As I was listening to the presentations and marveled at the wonderful work of MedShare, my thoughts wandered to the people attending the function. They all seemed genuinely happy to be here and “share the wealth.” There wasn’t the social recognition reward (donations were made quietly by check or credit card, no naming names of exceptionally generous givers, no pressure whatsoever, no exhortation “to do good.” What motivated these people? For that matter – what motivates the millions of people who share with others in need? Is it wealth? Not even close. Studies have shown that people of modest means, even people who are outright poor, share proportionately more generously than wealthy people. If you ask people why they share, almost invariably you get variations of a theme of “it makes me feel good.” Sharing is a close cousin of cooperation, which Darwin identified as the most powerful strategy of winning the natural selection game. If so, it must be deeply embedded in us, in our genes, our brains, our psyche. How can we find out?
Monkeys Playing Games
Recent studies, summarized in Nature, start shedding a light on the mysteries of our behavior, specifically on sharing. Neurobiologists Keren Haroush and Ziv Williams of Harvard Medical School in Boston, Massachusetts sat two monkeys at computer screens, eyeing one another as they wait for a promised reward: apple juice. Each had a choice — it can either select a symbol that results in juice being shared equally or pick one that delivers most of the juice to itself. But being selfish is risky. If its partner also chooses not to share, neither gets much juice. And if one chooses to share and the other to horde, the sharing partner is going to learn a lesson and in the next round will choose to horde as well, resulting in neither of them getting juice. Quite a dilemma; actually named ‘the prisoner’s dilemma’ in game theory.
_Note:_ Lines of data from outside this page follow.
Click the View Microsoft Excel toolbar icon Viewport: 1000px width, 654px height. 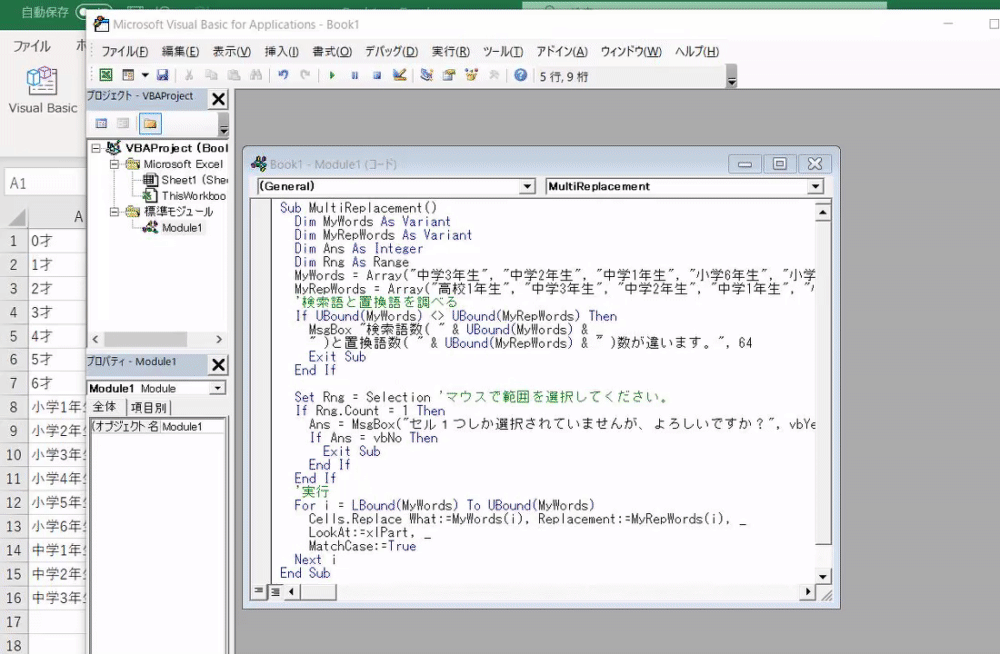pyautogui.click(x=106, y=75)
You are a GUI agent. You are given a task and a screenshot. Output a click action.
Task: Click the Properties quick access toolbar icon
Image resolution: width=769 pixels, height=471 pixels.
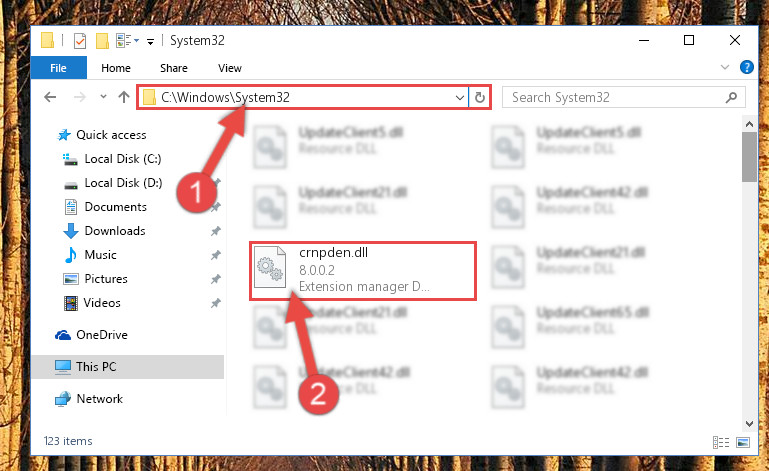(x=79, y=41)
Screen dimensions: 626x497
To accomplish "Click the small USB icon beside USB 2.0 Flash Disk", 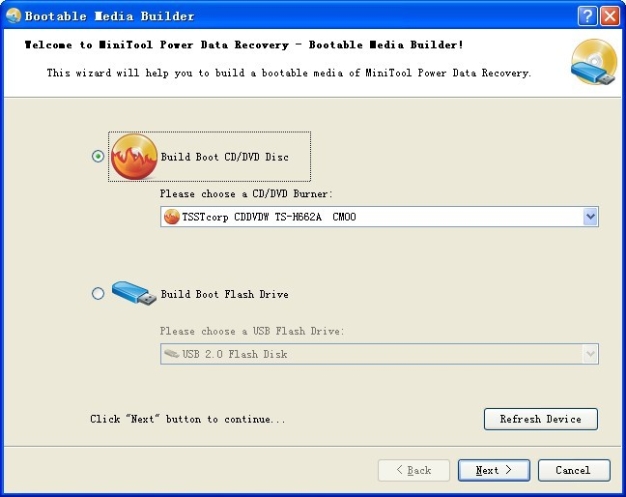I will click(171, 354).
Haroush and Ziv didn’t just observe the monkeys’ actions. They zoomed in on neural circuits in rhesus macaques by implanting electrode arrays into a brain area called the dorsal anterior cingulate cortex (dACC), which is associated with rational cognitive functions, such as reward anticipation, decision-making, empathy, impulse control, and emotion. The arrays recorded the activity of hundreds of individual neurons. When the monkeys played the prisoner’s dilemma against a computer program, they rarely chose to cooperate. But when they played with another monkey that they could see, they were several times more likely to choose to share the juice.
As the monkey made its decision, a specific set of dACC neurons tended to fire if the animal was choosing to cooperate, allowing the researchers to predict its decision two-thirds of the time. A different set often fired if the monkey thought its partner would cooperate, and the predictions were 80% accurate.
The researchers also found that when they interfered with the cooperation circuit by delivering an electric shock to the area, the monkeys became less likely to cooperate — suggesting that the circuits for social interaction normally override an inherent desire to self-indulge!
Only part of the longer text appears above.